Maybe I am showing my ignorance but how? I'm not seeing any performance
issues myself, just curious. I currently have bayes on one
controller/disk pair and the queues on another controller/disk pair.
I've always believed that to be about the best you could do.
Of course it just takes 2 minutes in a terminal if I should move bayes
to the same controller/disk as the queues.
>
> I think you're right. Is it uncommon to have / and /var on different
> partitions? The sysadmins here argue for separate partitions because
> it lessons the likely hood of the rootfs filling up. They say that it
> can hose your system to the point that you can't even logon to fix it.

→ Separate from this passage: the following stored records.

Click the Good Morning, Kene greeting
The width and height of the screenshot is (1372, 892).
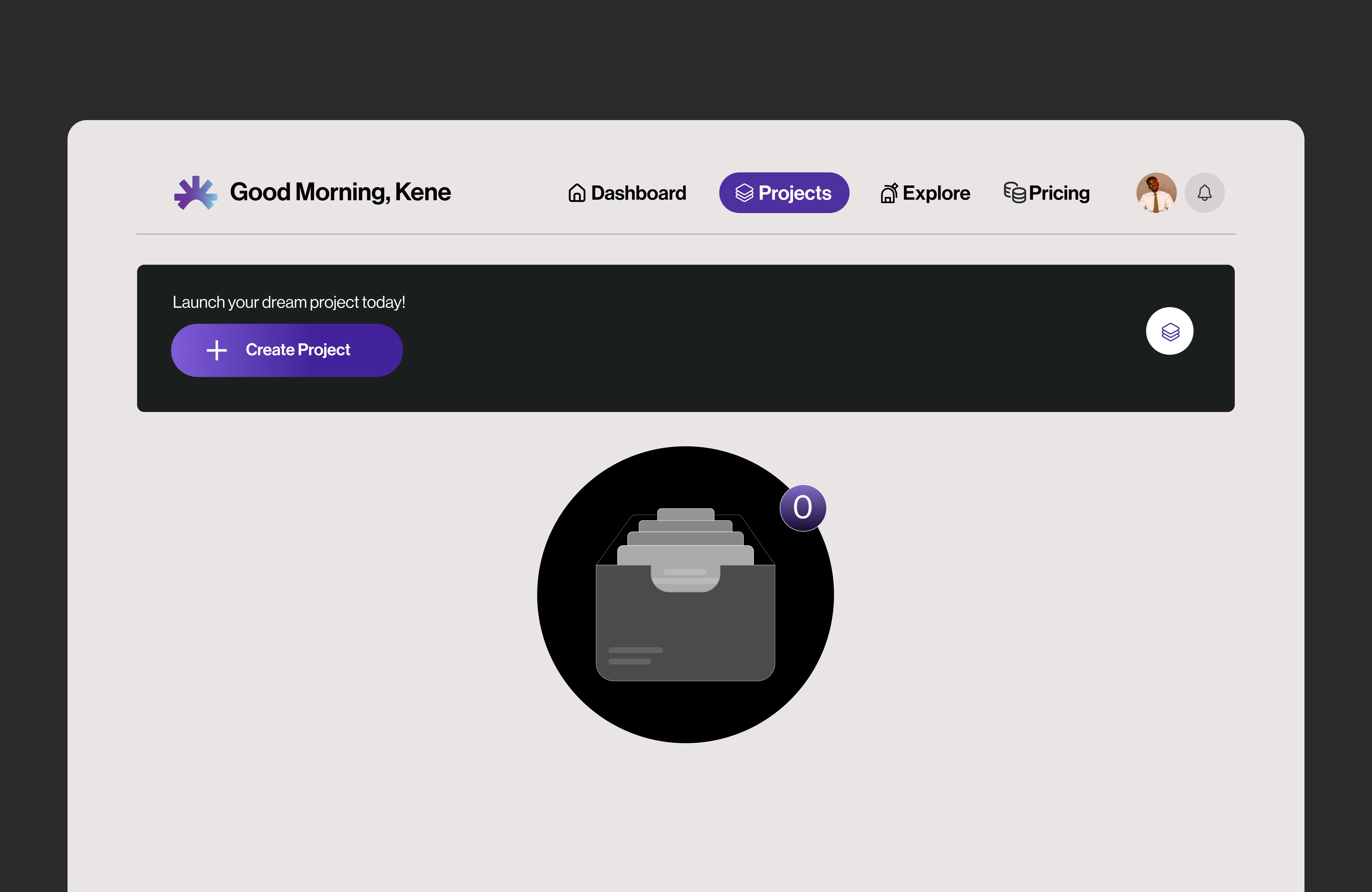coord(340,192)
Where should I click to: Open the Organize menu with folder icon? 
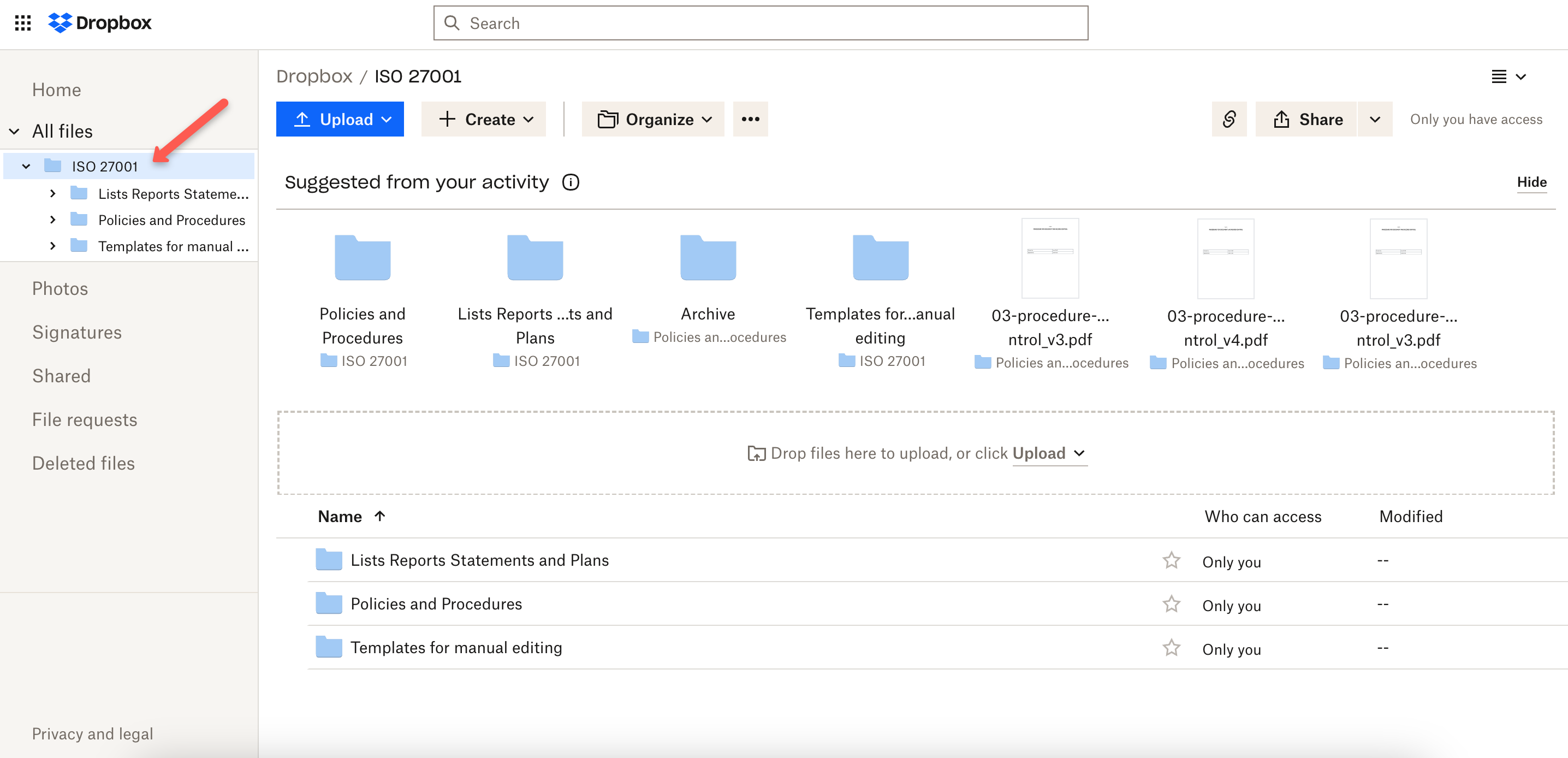pos(653,119)
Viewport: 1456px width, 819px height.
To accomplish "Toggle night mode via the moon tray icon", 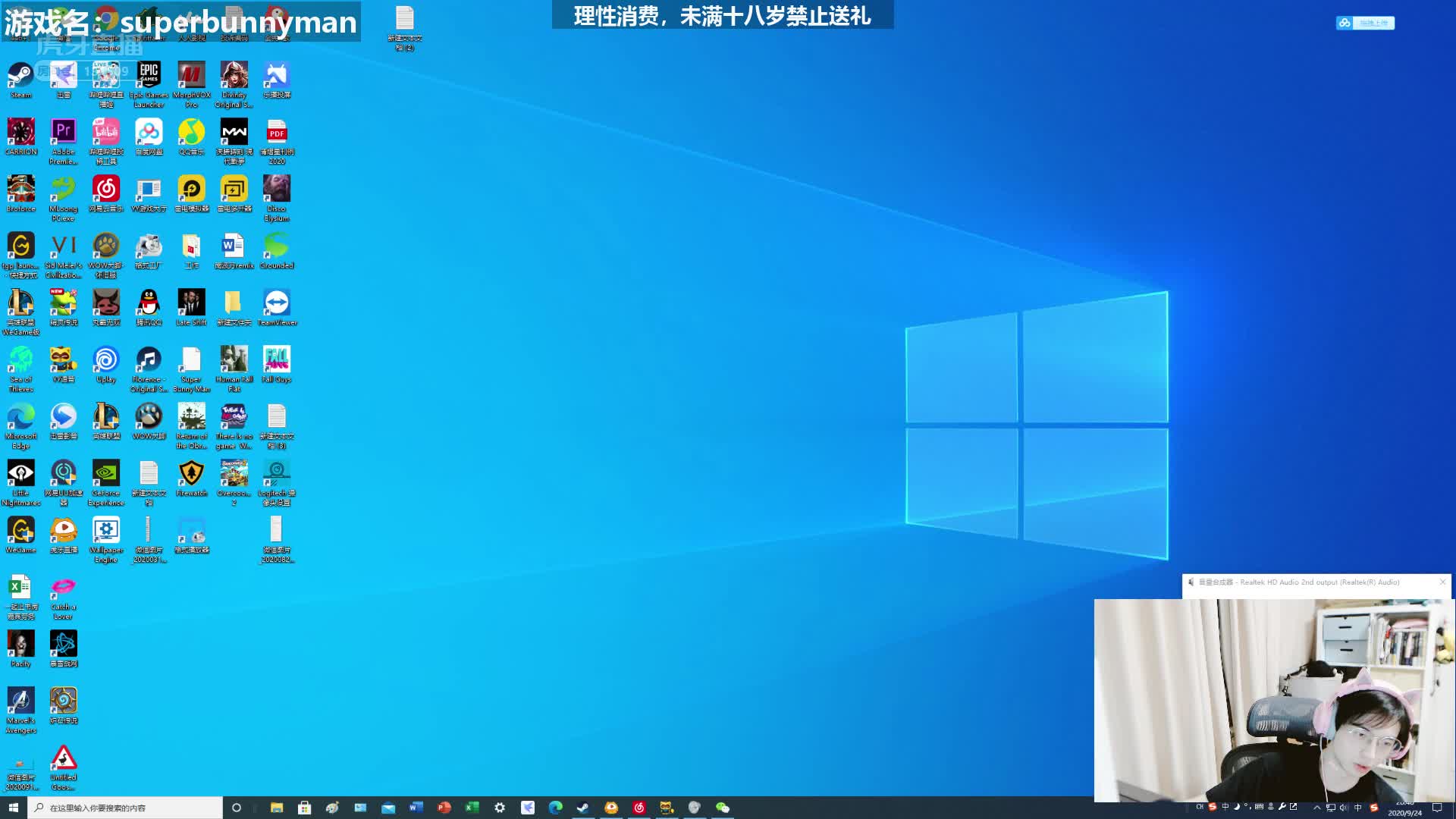I will (1237, 808).
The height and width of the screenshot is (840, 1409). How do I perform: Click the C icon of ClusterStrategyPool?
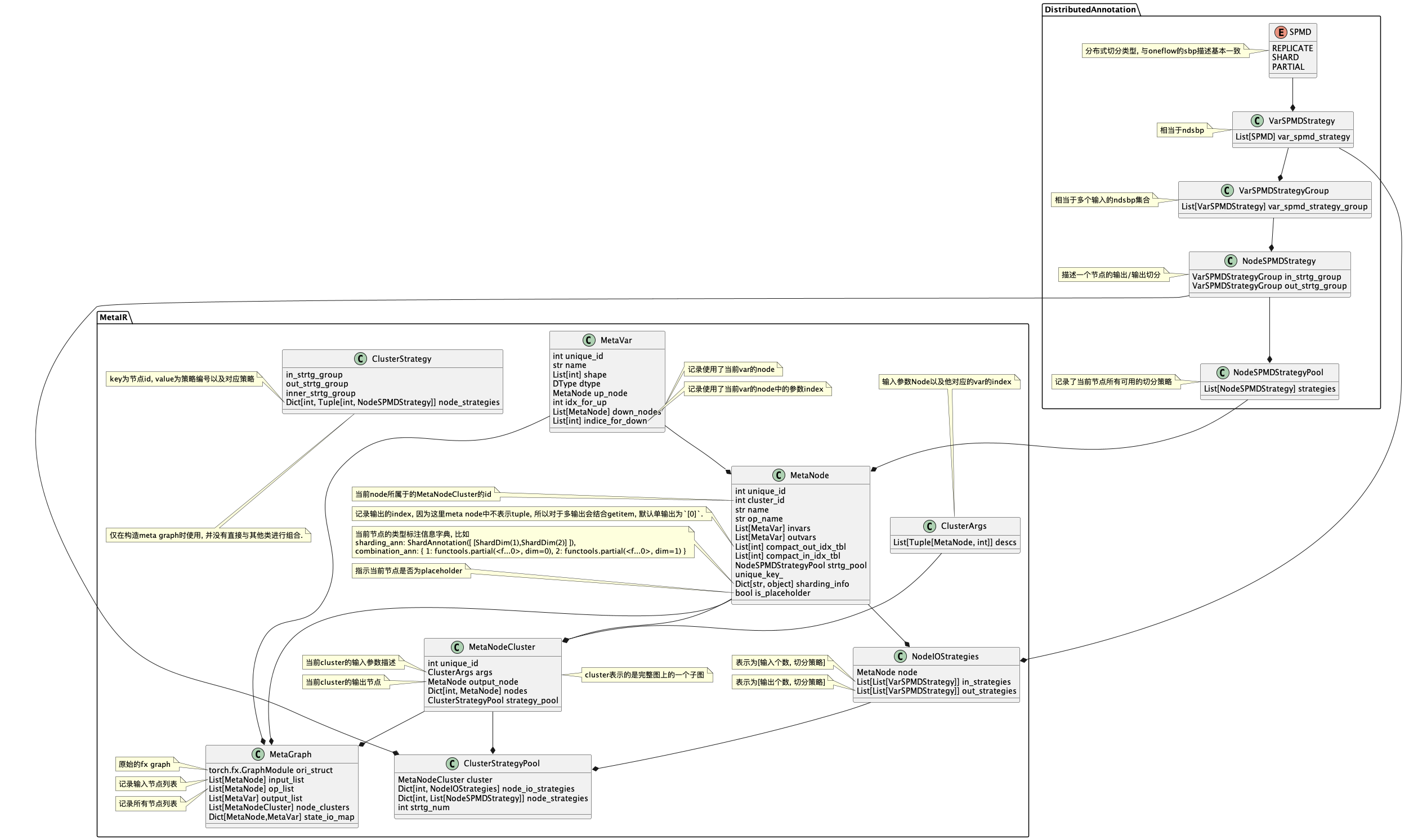[x=453, y=764]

> So, we split / and /var (and others). I think all of our unix systems
> are that way. Is this a bad practice?
> -- Rich
I have always used separate partitions, though others who do as well
have told me I am stupid because I use different partitions than they
do, everyone has an opinion ;^)
I keep separate partitions for the sake of fsck, performance be damned.
I've lost data on the far side of a 70gb disk because I had a failure
fsck couldn't fix, (SATA drives and a sad story). I've isolated /, /tmp,
/var, /usr, /data ever since. I keep websites, backups, ftp directories,
mail queues, etc in /data. Depending on the task the server is doing.
DAve
--
Three years now I've asked Google why they don't have a
logo change for Memorial Day. Why do they choose to do logos
for other non-international holidays, but nothing for
Veterans?
Maybe they forgot who made that choice possible.